- [DATASET EXCERPTS]:
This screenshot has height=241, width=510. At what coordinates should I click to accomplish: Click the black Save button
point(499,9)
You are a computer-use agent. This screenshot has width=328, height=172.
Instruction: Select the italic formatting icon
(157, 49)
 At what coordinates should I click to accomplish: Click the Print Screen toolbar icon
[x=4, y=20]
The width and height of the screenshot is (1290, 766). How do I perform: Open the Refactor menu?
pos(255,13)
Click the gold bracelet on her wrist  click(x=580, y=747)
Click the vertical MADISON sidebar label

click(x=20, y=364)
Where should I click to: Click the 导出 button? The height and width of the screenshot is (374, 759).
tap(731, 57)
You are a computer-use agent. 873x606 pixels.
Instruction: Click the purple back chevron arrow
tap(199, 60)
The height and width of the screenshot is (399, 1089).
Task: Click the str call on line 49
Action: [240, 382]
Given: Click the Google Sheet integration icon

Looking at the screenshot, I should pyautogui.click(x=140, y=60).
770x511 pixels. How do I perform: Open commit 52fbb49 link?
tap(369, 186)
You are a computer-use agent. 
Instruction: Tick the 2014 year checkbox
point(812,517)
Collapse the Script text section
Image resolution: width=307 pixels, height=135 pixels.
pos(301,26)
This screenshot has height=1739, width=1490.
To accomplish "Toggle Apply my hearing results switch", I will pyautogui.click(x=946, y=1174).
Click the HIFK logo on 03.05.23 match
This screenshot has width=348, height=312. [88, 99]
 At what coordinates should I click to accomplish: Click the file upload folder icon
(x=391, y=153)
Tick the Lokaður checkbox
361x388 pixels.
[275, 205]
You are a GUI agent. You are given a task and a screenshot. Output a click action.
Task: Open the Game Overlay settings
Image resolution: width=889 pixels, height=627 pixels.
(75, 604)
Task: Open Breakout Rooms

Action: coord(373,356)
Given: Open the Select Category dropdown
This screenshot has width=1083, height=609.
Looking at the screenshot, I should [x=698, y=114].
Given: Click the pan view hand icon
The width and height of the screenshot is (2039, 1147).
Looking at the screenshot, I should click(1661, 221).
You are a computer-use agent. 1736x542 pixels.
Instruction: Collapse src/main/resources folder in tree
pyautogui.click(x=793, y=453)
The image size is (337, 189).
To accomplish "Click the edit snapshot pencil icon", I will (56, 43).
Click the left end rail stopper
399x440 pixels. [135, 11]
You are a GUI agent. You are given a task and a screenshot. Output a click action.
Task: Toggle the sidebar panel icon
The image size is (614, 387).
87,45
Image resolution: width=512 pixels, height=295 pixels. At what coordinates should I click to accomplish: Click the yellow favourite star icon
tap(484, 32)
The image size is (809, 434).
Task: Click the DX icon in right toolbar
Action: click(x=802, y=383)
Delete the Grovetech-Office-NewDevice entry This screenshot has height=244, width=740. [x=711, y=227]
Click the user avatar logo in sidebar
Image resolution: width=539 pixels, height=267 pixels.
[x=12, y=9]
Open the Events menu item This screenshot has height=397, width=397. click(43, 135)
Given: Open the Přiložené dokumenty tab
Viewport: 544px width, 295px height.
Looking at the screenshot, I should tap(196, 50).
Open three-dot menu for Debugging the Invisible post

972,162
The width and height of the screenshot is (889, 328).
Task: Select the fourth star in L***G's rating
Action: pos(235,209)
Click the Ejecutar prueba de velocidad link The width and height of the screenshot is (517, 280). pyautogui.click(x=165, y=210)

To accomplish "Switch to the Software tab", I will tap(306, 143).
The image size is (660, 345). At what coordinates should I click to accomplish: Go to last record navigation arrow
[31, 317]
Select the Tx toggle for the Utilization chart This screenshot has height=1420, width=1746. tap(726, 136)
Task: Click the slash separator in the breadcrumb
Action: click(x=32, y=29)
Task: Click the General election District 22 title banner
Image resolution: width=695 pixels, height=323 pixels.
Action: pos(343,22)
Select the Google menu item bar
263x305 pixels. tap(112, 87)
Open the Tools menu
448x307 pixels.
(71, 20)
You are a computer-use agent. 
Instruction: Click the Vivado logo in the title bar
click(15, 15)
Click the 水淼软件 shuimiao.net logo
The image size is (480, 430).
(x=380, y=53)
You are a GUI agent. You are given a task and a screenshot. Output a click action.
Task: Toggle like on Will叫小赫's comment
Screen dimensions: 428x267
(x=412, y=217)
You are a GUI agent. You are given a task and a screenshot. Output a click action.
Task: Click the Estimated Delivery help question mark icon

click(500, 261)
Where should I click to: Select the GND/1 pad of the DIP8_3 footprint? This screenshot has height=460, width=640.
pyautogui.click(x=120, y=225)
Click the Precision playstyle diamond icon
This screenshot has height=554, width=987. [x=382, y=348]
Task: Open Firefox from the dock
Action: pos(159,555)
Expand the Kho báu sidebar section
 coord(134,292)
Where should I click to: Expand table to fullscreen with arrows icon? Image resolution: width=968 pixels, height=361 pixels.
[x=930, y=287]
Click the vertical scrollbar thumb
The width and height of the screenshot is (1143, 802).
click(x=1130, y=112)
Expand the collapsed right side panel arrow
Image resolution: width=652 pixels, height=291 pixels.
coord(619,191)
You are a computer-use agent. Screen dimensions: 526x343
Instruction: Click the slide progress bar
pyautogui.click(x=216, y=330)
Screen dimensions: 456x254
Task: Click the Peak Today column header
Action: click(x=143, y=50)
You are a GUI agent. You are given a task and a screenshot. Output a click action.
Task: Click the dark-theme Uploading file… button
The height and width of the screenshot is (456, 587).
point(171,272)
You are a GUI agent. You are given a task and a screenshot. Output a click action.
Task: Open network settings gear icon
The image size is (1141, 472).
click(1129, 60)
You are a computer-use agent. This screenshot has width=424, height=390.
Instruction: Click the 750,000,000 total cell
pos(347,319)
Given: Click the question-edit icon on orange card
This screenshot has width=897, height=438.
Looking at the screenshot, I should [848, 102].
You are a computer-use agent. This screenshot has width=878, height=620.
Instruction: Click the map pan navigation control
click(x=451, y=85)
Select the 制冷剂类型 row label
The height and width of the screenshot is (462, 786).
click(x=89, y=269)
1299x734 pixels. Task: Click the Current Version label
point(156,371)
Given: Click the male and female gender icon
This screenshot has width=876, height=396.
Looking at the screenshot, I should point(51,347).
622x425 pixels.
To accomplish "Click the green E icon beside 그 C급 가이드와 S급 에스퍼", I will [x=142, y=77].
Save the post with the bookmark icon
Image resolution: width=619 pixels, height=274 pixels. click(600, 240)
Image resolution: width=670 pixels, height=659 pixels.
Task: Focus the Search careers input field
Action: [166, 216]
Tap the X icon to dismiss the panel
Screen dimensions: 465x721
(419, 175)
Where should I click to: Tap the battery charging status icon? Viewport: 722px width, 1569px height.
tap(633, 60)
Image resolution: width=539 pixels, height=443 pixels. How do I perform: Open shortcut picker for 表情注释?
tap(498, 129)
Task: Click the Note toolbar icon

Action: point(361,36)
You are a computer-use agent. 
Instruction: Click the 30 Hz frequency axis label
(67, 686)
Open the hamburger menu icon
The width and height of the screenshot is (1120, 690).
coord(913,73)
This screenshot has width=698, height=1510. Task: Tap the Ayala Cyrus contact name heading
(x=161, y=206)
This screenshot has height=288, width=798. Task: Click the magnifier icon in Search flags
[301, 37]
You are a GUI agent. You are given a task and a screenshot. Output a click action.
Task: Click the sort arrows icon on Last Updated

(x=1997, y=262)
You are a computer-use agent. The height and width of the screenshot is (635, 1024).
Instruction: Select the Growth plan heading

- [STATED GOAL]: Reproduce all of the entries above verbatim, line for line.

- [TASK ANSWER]:
This screenshot has height=241, width=510. At what coordinates should I click to accomplish: Click the black Save button
point(499,9)
You are a computer-use agent. This screenshot has width=328, height=172.
Instruction: Select the italic formatting icon
(157, 49)
 At what coordinates should I click to accomplish: Click the Print Screen toolbar icon
[x=4, y=20]
The width and height of the screenshot is (1290, 766). How do I perform: Open the Refactor menu?
pos(255,13)
Click the gold bracelet on her wrist  click(x=580, y=747)
Click the vertical MADISON sidebar label

click(x=20, y=364)
Where should I click to: Click the 导出 button? The height and width of the screenshot is (374, 759).
tap(731, 57)
You are a computer-use agent. 873x606 pixels.
Instruction: Click the purple back chevron arrow
tap(199, 60)
The height and width of the screenshot is (399, 1089).
Task: Click the str call on line 49
Action: [240, 382]
Given: Click the Google Sheet integration icon

Looking at the screenshot, I should pyautogui.click(x=140, y=60).
770x511 pixels. How do I perform: Open commit 52fbb49 link?
tap(369, 186)
You are a computer-use agent. 
Instruction: Tick the 2014 year checkbox
point(812,517)
Collapse the Script text section
Image resolution: width=307 pixels, height=135 pixels.
pos(301,26)
This screenshot has height=1739, width=1490.
To accomplish "Toggle Apply my hearing results switch", I will pyautogui.click(x=946, y=1174).
Click the HIFK logo on 03.05.23 match
This screenshot has width=348, height=312. [88, 99]
 At what coordinates should I click to accomplish: Click the file upload folder icon
(x=391, y=153)
Tick the Lokaður checkbox
361x388 pixels.
[275, 205]
You are a GUI agent. You are given a task and a screenshot. Output a click action.
Task: Open the Game Overlay settings
Image resolution: width=889 pixels, height=627 pixels.
(75, 604)
Task: Open Breakout Rooms

Action: coord(373,356)
Given: Open the Select Category dropdown
This screenshot has width=1083, height=609.
Looking at the screenshot, I should [x=698, y=114].
Given: Click the pan view hand icon
The width and height of the screenshot is (2039, 1147).
Looking at the screenshot, I should click(1661, 221).
You are a computer-use agent. 1736x542 pixels.
Instruction: Collapse src/main/resources folder in tree
pyautogui.click(x=793, y=453)
The image size is (337, 189).
To accomplish "Click the edit snapshot pencil icon", I will (56, 43).
Click the left end rail stopper
399x440 pixels. [135, 11]
You are a GUI agent. You are given a task and a screenshot. Output a click action.
Task: Toggle the sidebar panel icon
The image size is (614, 387).
87,45
Image resolution: width=512 pixels, height=295 pixels. At what coordinates should I click to accomplish: Click the yellow favourite star icon
tap(484, 32)
The image size is (809, 434).
Task: Click the DX icon in right toolbar
Action: click(x=802, y=383)
Delete the Grovetech-Office-NewDevice entry This screenshot has height=244, width=740. [x=711, y=227]
Click the user avatar logo in sidebar
Image resolution: width=539 pixels, height=267 pixels.
[x=12, y=9]
Open the Events menu item This screenshot has height=397, width=397. click(43, 135)
Given: Open the Přiložené dokumenty tab
Viewport: 544px width, 295px height.
Looking at the screenshot, I should tap(196, 50).
Open three-dot menu for Debugging the Invisible post

972,162
The width and height of the screenshot is (889, 328).
Task: Select the fourth star in L***G's rating
Action: pos(235,209)
Click the Ejecutar prueba de velocidad link The width and height of the screenshot is (517, 280). pyautogui.click(x=165, y=210)

To accomplish "Switch to the Software tab", I will tap(306, 143).
The image size is (660, 345). At what coordinates should I click to accomplish: Go to last record navigation arrow
[31, 317]
Select the Tx toggle for the Utilization chart This screenshot has height=1420, width=1746. tap(726, 136)
Task: Click the slash separator in the breadcrumb
Action: click(x=32, y=29)
Task: Click the General election District 22 title banner
Image resolution: width=695 pixels, height=323 pixels.
Action: pos(343,22)
Select the Google menu item bar
263x305 pixels. tap(112, 87)
Open the Tools menu
448x307 pixels.
(71, 20)
You are a computer-use agent. 
Instruction: Click the Vivado logo in the title bar
click(15, 15)
Click the 水淼软件 shuimiao.net logo
The image size is (480, 430).
(x=380, y=53)
You are a GUI agent. You are given a task and a screenshot. Output a click action.
Task: Toggle like on Will叫小赫's comment
Screen dimensions: 428x267
(x=412, y=217)
You are a GUI agent. You are given a task and a screenshot. Output a click action.
Task: Click the Estimated Delivery help question mark icon

click(500, 261)
Where should I click to: Select the GND/1 pad of the DIP8_3 footprint? This screenshot has height=460, width=640.
pyautogui.click(x=120, y=225)
Click the Precision playstyle diamond icon
This screenshot has height=554, width=987. [x=382, y=348]
Task: Open Firefox from the dock
Action: pos(159,555)
Expand the Kho báu sidebar section
 coord(134,292)
Where should I click to: Expand table to fullscreen with arrows icon? Image resolution: width=968 pixels, height=361 pixels.
[x=930, y=287]
Click the vertical scrollbar thumb
The width and height of the screenshot is (1143, 802).
click(x=1130, y=112)
Expand the collapsed right side panel arrow
Image resolution: width=652 pixels, height=291 pixels.
coord(619,191)
You are a computer-use agent. Screen dimensions: 526x343
Instruction: Click the slide progress bar
pyautogui.click(x=216, y=330)
Screen dimensions: 456x254
Task: Click the Peak Today column header
Action: click(x=143, y=50)
You are a GUI agent. You are given a task and a screenshot. Output a click action.
Task: Click the dark-theme Uploading file… button
The height and width of the screenshot is (456, 587).
point(171,272)
You are a GUI agent. You are given a task and a screenshot. Output a click action.
Task: Open network settings gear icon
The image size is (1141, 472).
click(1129, 60)
You are a computer-use agent. This screenshot has width=424, height=390.
Instruction: Click the 750,000,000 total cell
pos(347,319)
Given: Click the question-edit icon on orange card
This screenshot has width=897, height=438.
Looking at the screenshot, I should [848, 102].
You are a computer-use agent. This screenshot has width=878, height=620.
Instruction: Click the map pan navigation control
click(x=451, y=85)
Select the 制冷剂类型 row label
The height and width of the screenshot is (462, 786).
click(x=89, y=269)
1299x734 pixels. Task: Click the Current Version label
point(156,371)
Given: Click the male and female gender icon
This screenshot has width=876, height=396.
Looking at the screenshot, I should point(51,347).
622x425 pixels.
To accomplish "Click the green E icon beside 그 C급 가이드와 S급 에스퍼", I will [x=142, y=77].
Save the post with the bookmark icon
Image resolution: width=619 pixels, height=274 pixels. click(600, 240)
Image resolution: width=670 pixels, height=659 pixels.
Task: Focus the Search careers input field
Action: [166, 216]
Tap the X icon to dismiss the panel
Screen dimensions: 465x721
(419, 175)
Where should I click to: Tap the battery charging status icon? Viewport: 722px width, 1569px height.
tap(633, 60)
Image resolution: width=539 pixels, height=443 pixels. How do I perform: Open shortcut picker for 表情注释?
tap(498, 129)
Task: Click the Note toolbar icon

Action: point(361,36)
You are a computer-use agent. 
Instruction: Click the 30 Hz frequency axis label
(67, 686)
Open the hamburger menu icon
The width and height of the screenshot is (1120, 690).
coord(913,73)
This screenshot has width=698, height=1510. Task: Tap the Ayala Cyrus contact name heading
(x=161, y=206)
This screenshot has height=288, width=798. Task: Click the magnifier icon in Search flags
[301, 37]
You are a GUI agent. You are given a task and a screenshot. Output a click action.
Task: Click the sort arrows icon on Last Updated

(x=1997, y=262)
You are a computer-use agent. The height and width of the screenshot is (635, 1024).
Instruction: Select the Growth plan heading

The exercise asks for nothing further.